┌────────
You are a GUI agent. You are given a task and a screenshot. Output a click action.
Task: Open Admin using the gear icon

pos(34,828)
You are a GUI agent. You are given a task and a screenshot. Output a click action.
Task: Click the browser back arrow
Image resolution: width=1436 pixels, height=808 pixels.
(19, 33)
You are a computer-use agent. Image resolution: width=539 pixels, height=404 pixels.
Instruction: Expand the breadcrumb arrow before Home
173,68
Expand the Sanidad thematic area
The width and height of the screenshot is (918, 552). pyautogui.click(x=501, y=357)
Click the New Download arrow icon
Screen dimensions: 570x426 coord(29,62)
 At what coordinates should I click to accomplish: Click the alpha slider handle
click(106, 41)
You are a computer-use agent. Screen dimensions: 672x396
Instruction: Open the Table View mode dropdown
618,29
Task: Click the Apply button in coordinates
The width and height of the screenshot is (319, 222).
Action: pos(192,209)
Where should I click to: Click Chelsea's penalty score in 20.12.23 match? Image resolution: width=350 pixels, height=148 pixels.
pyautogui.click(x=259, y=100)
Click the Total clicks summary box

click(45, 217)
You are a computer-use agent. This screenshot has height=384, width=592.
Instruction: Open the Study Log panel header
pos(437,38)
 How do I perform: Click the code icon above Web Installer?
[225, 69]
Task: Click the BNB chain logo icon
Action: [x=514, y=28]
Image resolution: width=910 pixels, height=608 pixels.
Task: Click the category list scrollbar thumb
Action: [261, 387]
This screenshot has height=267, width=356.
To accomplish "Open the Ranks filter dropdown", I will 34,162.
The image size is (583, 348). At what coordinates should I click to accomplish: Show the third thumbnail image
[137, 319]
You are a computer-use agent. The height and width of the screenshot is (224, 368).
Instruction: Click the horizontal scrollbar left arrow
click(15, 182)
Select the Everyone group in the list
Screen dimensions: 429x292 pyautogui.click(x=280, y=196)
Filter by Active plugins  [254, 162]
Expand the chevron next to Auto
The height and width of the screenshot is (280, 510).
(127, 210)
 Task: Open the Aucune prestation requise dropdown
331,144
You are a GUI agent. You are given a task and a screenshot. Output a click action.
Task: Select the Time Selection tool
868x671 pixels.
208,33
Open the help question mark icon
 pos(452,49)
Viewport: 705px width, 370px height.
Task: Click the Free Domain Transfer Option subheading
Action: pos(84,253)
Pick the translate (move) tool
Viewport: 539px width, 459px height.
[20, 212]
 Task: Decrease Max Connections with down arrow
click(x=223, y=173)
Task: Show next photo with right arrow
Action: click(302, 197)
└────────
# TASK
Set down each line exactly as it appears, starting at the top of the data and ending at the line containing "Task: Click the Apply button in coordinates", and include no other lines.

# THE COMPLETED TASK
You are a GUI agent. You are given a task and a screenshot. Output a click action.
Task: Open Admin using the gear icon

pos(34,828)
You are a GUI agent. You are given a task and a screenshot. Output a click action.
Task: Click the browser back arrow
Image resolution: width=1436 pixels, height=808 pixels.
(19, 33)
You are a computer-use agent. Image resolution: width=539 pixels, height=404 pixels.
Instruction: Expand the breadcrumb arrow before Home
173,68
Expand the Sanidad thematic area
The width and height of the screenshot is (918, 552). pyautogui.click(x=501, y=357)
Click the New Download arrow icon
Screen dimensions: 570x426 coord(29,62)
 At what coordinates should I click to accomplish: Click the alpha slider handle
click(106, 41)
You are a computer-use agent. Screen dimensions: 672x396
Instruction: Open the Table View mode dropdown
618,29
Task: Click the Apply button in coordinates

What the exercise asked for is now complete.